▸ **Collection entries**
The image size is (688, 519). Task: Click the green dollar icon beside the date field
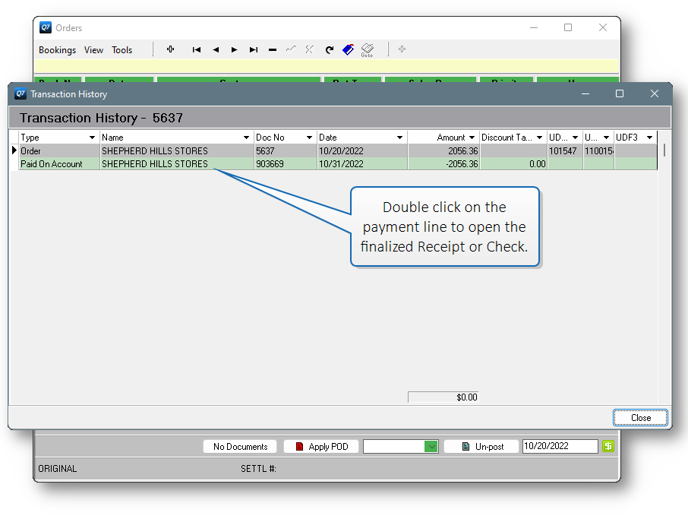point(608,446)
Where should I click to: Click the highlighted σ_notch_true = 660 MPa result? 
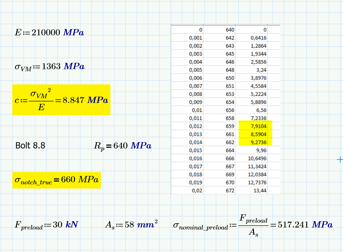point(57,180)
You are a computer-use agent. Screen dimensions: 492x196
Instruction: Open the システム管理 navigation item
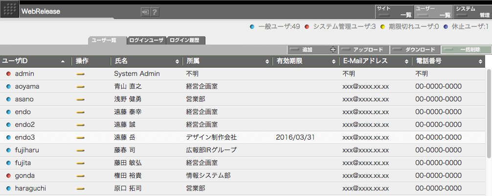click(472, 12)
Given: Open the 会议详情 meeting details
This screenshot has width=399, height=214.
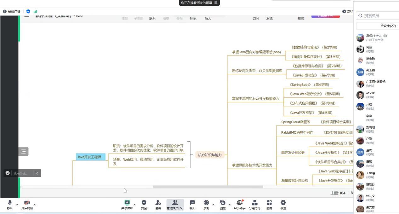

▸ **Your goal**
With the pictures excluded, transcribe word for word only the lines from the one containing "Given: Open the 会议详情 meeting details" through the last line of the records.

▸ **Your solution**
Given: Open the 会议详情 meeting details
This screenshot has width=399, height=214.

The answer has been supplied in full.